@ Freya, some of your suggestions might be a bit misleading. A lot of what you are saying is reasonable for a single-user Linux PC, but what Austin is describing is a cluster environment where a module
s manager is used to bring in various pre-installed modules. And either way, that level of complicated custom compilations is certainly unnecessary to setting up julia.
Austin, if you are relying on the module
s system, this is really something your sysadmin should address. There are a lot of intricacies in how that system is set up, and it can certainly break things. I am certain this forum would be full of people who would try to help, but a lot of system details would need to be known to fix that setup.
If you are instead completely disregarding the module
s system (which I believe is a good idea with more modern languages like Rust, Go, and Julia), I think you will have better luck finding help here.
Could you confirm the following: In a clear terminal, without any loaded modules, after downloading julia (e.g. with wget) and running the downloaded version (e.g. by launching it directly or checking that which julia
indeed points to your freshly downloaded one), you still get that error? Even after following giordano’s instructions of launching with LD_LIBRARY_PATH="" /path/to/your/newly/downloaded/julia
?
I would be extremely surprised if the above example does not work, for the same reasons you already mentioned: modern languages like Rust, Go, and Julia are fairly self-contained and do not require module
s imports and local compilations.
To your comment about testing: Julia on linux is extremely well tested, including testing the entire ecosystem when there is a non-negligible change to the language, not just the base language. The problem here is almost certainly a weirdly setup module
s which is why you have gotten a few advices already in the direction of just downloading julia yourself.

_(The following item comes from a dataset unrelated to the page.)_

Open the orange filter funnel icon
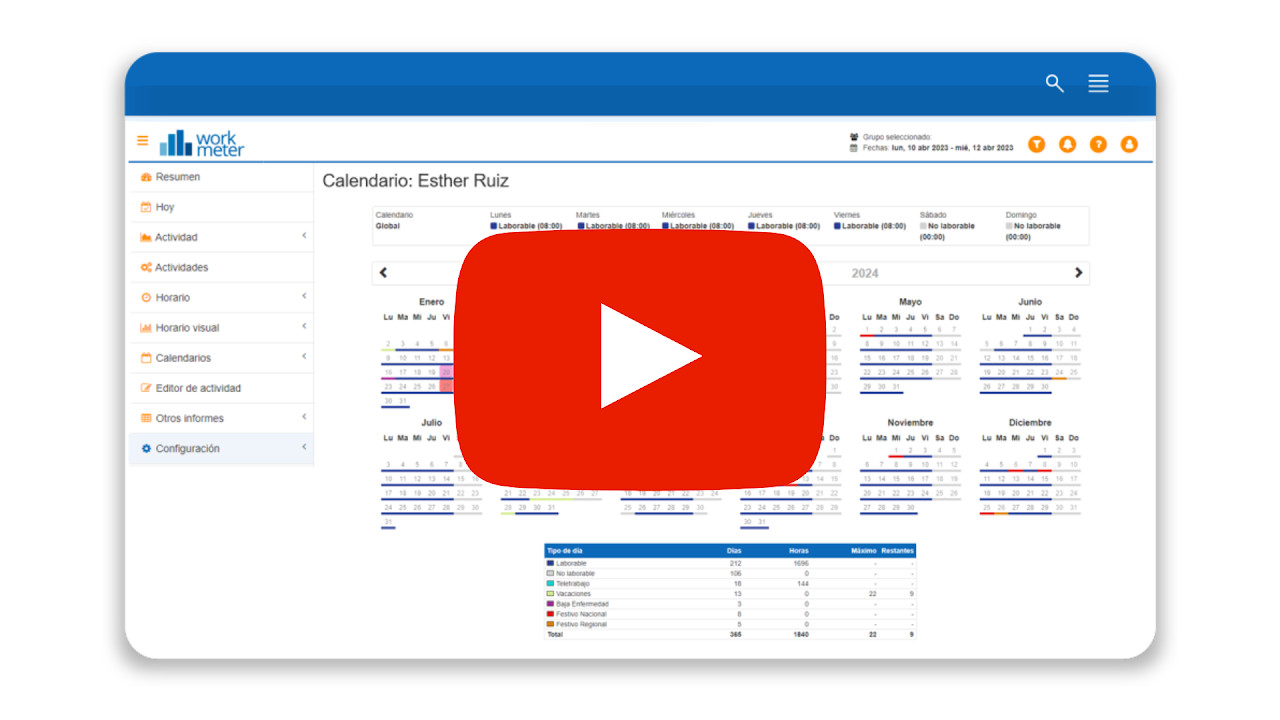This screenshot has height=720, width=1280. click(1037, 144)
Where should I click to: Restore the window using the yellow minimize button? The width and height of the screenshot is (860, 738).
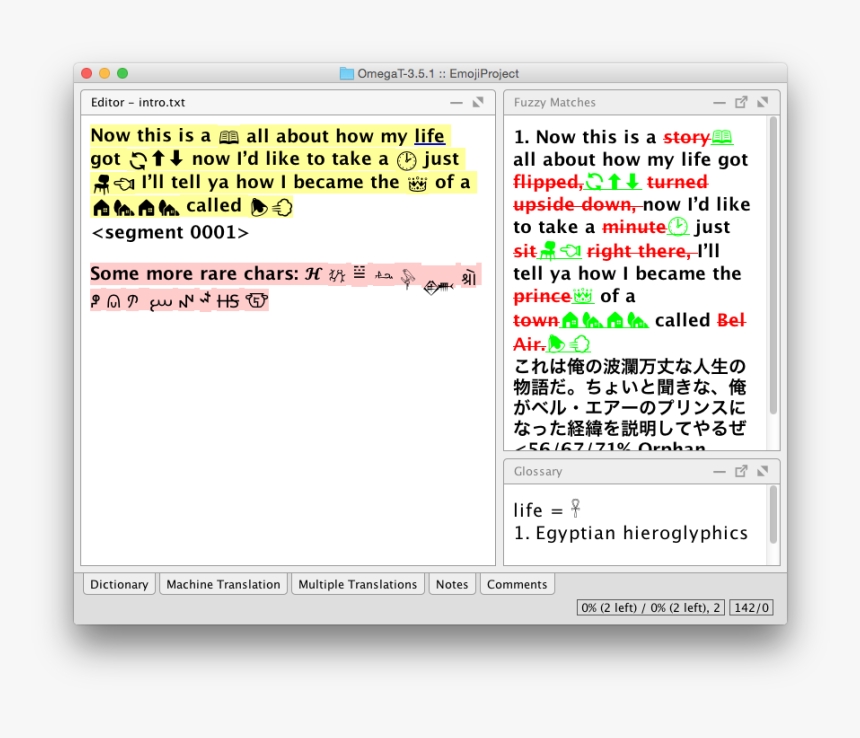tap(104, 73)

Edit: And to the comment about whom to contact: If you are using the module
s system, that would be your sysadmin. If you are downloading the precompiled executable (you only need to download and unzip, nothing more), then there are a lot of volunteers here and on the github issue tracker that would be happy to help. If you want something more than volunteers, that would be hiring a consultant and paying them to help with setup (like with any other open source project).